First off is Carrie Cohen's Mini-masterclass in sight-reading and public speaking which will start at 7.30. Actors and others who wish to be tested and trained should come up at 7.

Then after a break for a quiet glass of sherry and some witty banter we return with Sweet Charity. No, not Eddie Coleman's reworking of the Neil Simon musical but the pilot episode of tv show.

"Charity Miller is a 13-year-old enterpreneur with a great business brain and a determination to succeed in everything she does. She's got some fantastic ideas and is about to embark on a new business venture that might just make or break her".

Come along to the North London Tavern.

Wednesday 4 February 2015

Paines Plough & Tinseltown

For Monday 9th February we have a double bill. First up will be a talk by Hanna Streeter from the prestigious new writing theatre company Paines Plough about... Paines Plough.
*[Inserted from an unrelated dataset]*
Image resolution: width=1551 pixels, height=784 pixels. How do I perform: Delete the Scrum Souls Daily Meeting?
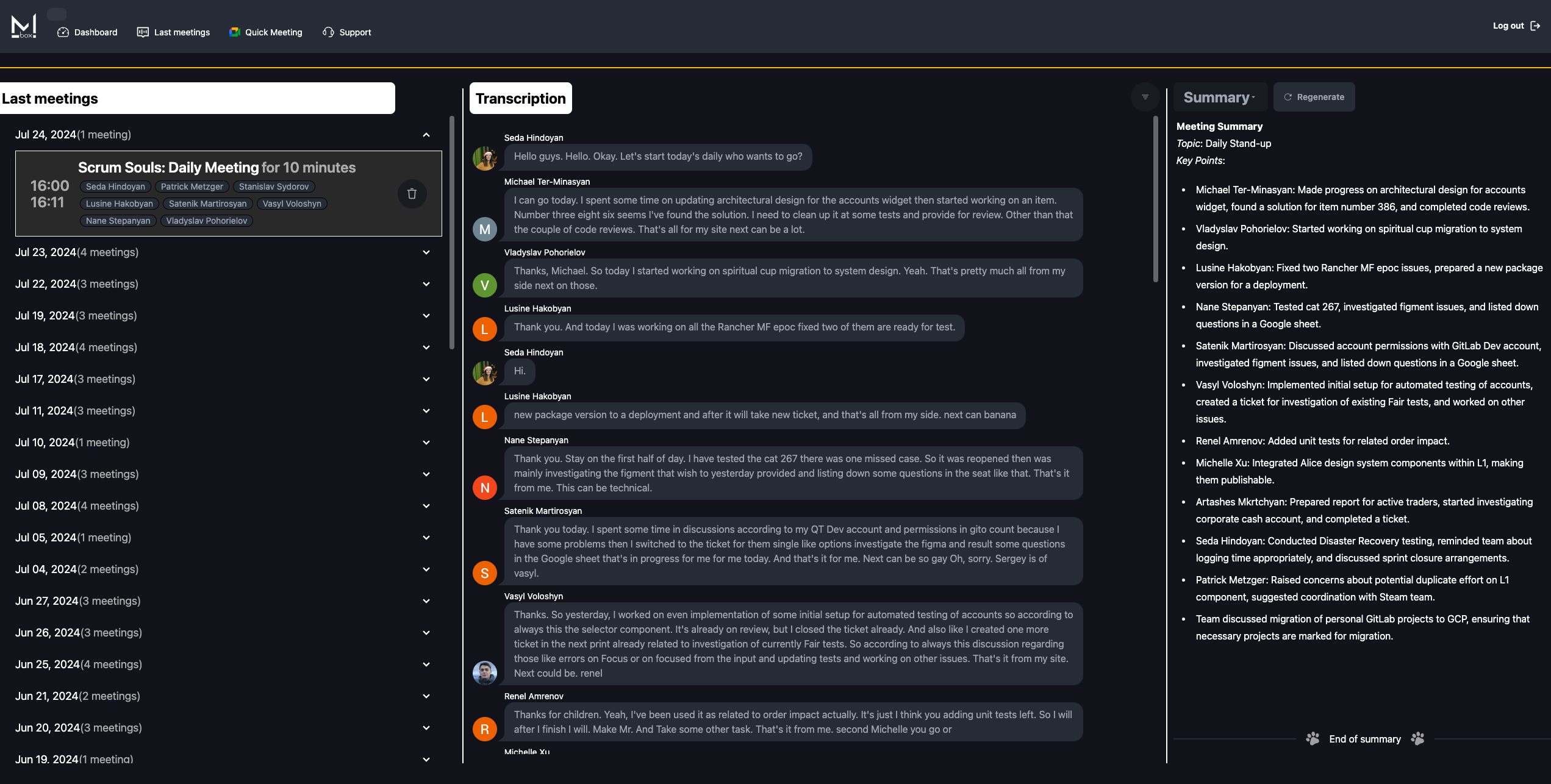412,194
Then, after questions and an interval there will be a half hour sitcom by Angela Streeter entitled Tinseltown:

"Ellie Greenwood is the CEO of North Yorkshire Film and TV Commission, an enterprise created by Tinchester Council when under the control of the Lib Dems.  She dreams of turning the neighbourhood into the Tinseltown of the North, but has problems with under-funding, d-list celebrities and hostile local residents.  Can she overcome them all?  Maybe not this week, but she will keep on trying."

Be there at 7.30 at the North London Tavern. You might learn something,

Friday 30 January 2015

Crusoe's Other Island

Peter McKelvey, one of our most distinguished writers, is back with a new play:

"Our NHS is in a parlous way, terrorists and extremists are on the rampage, social inequality gets worse, the cost of housing, the price of this and that, a dank, gloomy winter. Had enough of it all? You can escape. Return to 1954 to an abandoned RAF camp in Egypt for a couple of hours.  Join John Crusoe on his 'other island'.
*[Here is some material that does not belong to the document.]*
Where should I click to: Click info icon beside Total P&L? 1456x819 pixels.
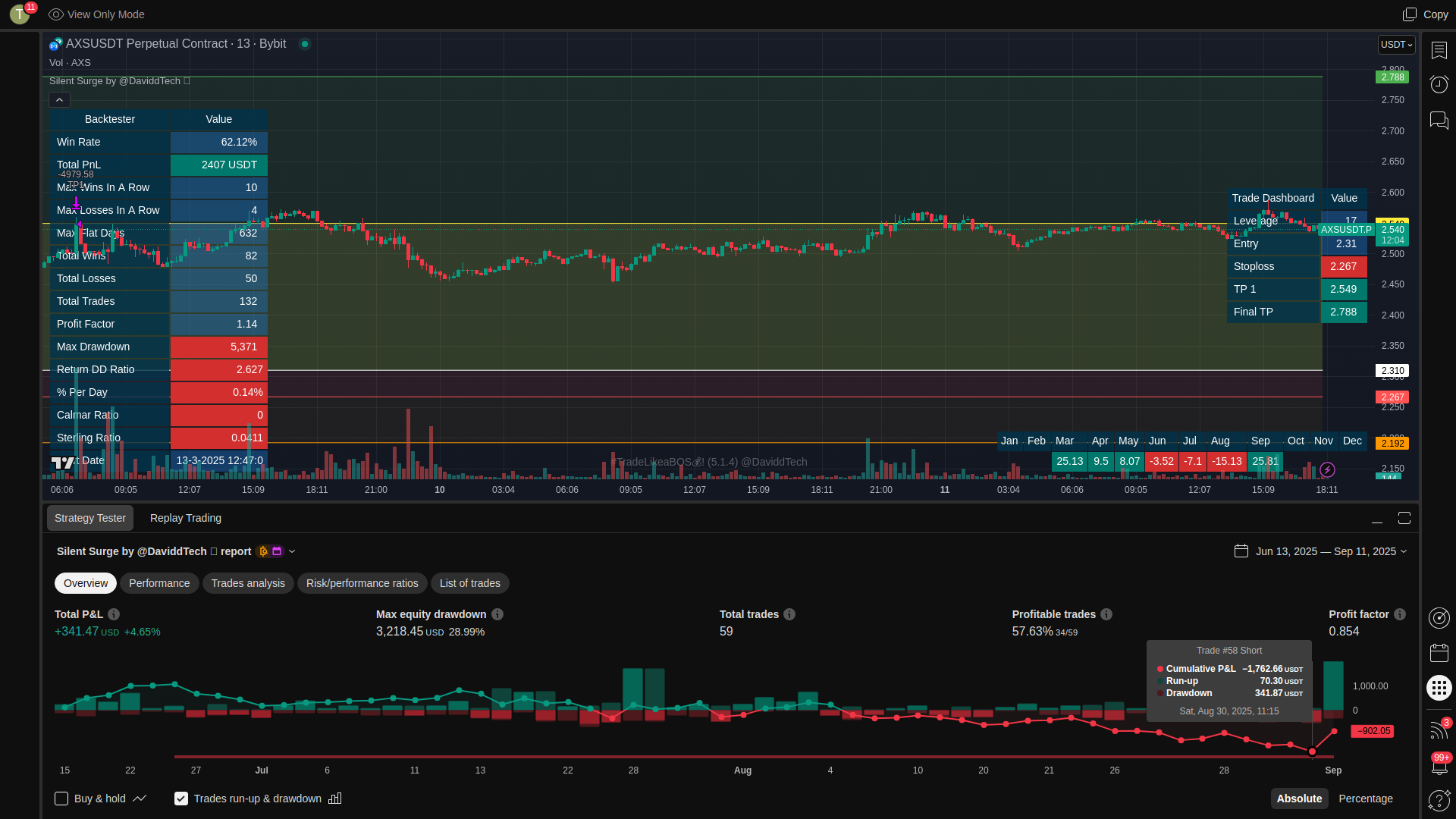coord(114,614)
Monday, Feb 2nd, 7.30, at the North London Tavern.

Wednesday 21 January 2015

Dolly Moxon's Welcome Cafe

Monday January 26th brings us a new play by Joanne Richards entitled Dolly Moxon's Welcome Cafe.

"You get out and think it’s gonna be like the films: a chauffeur turning up in a jag and all the local villains paying their respects. Instead you’re spewed out of this ugly building wi’ a few quid in your pocket”.
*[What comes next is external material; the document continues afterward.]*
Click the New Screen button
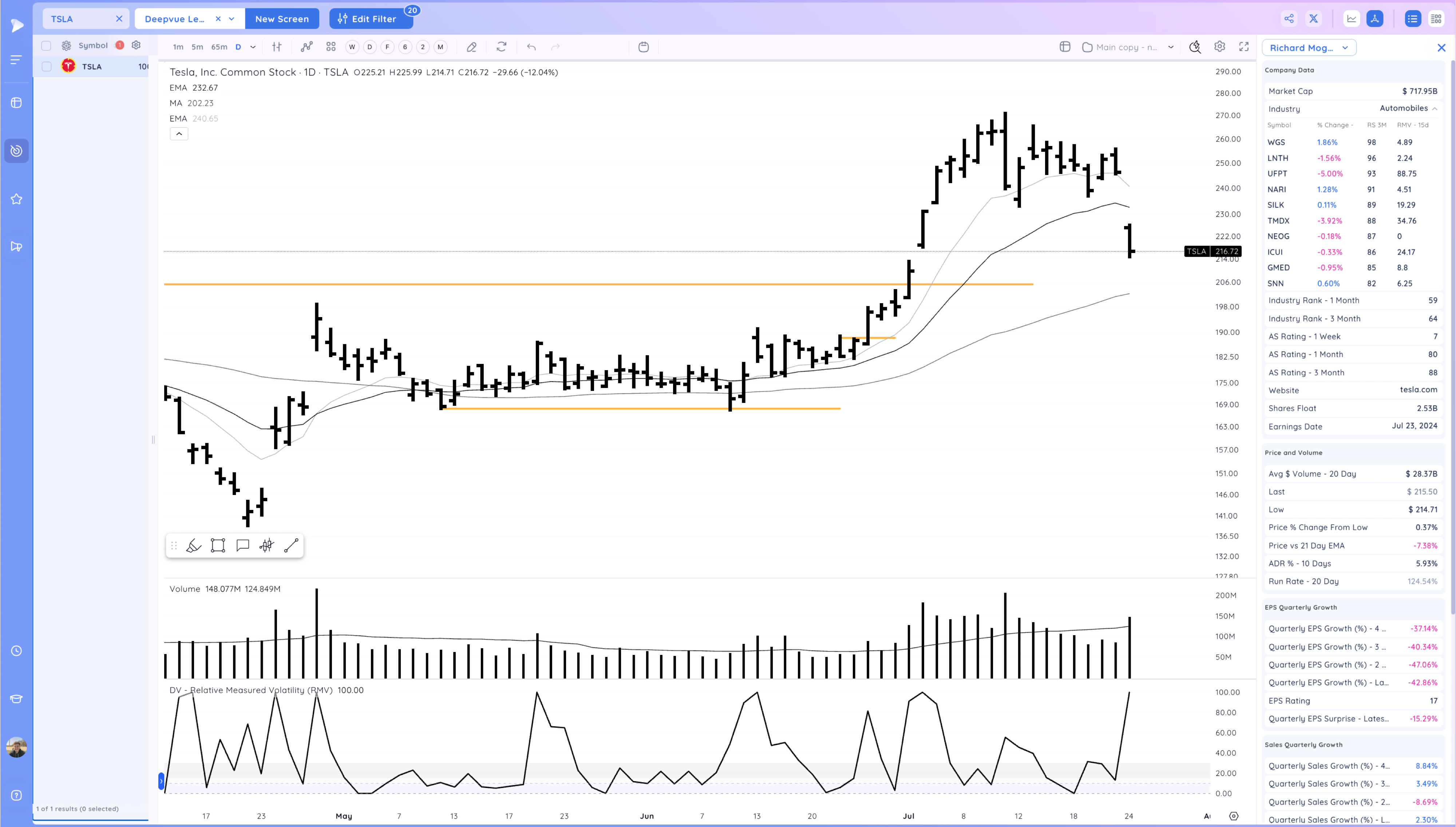The height and width of the screenshot is (827, 1456). [x=282, y=19]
When Tommy returns from a stint in the “big house” he finds his world turned upside down – his best mate is getting married, his bird has taken up with the local council housing officer and his mother’s cafĂ© has been closed down by a gang of criminal bikers …

There is a stellar cast, as well:: Daniel Copeland, Jonathan Hansler, Pete Picton, Elizabeth Trueblood, and Max Warwick.

7.30 at the North London Tavern.

Wednesday 14 January 2015

After the Dance

Monday 19th January brings us a stage play by Andy Moseley.

"Fran and Finn met in 1952, seven years after the end of the Second World War. He had just completed his national service, she was living with her overly protective father. They spent one glorious summer together then never saw each other again. Sixty years later they are getting married. But what caused them to split up, and why did their love survived all the years apart?"

7.30 at the North London Tavern.

Thursday 8 January 2015

Competition Play-off

On Monday, 12 January, we have the annual play-off to establish the Competition winner of the year, whose name will be engraved on the Guy McKay shield.  There are six entries from the three 2014 competitions: "Would You Adam n Eve it?", "Brief Encounter" and "Magna Carta". The warning against acting with animals has not been heeded:  look out for the four-legged serpent who was Adam's first wife, the two mice arguing over a pre-nup and the entrance of the Queen of the Elephants, astride a magnificent pachyderm.  And so much more....

Come and enjoy the entertainment at the North London Tavern, from 7.30, and vote.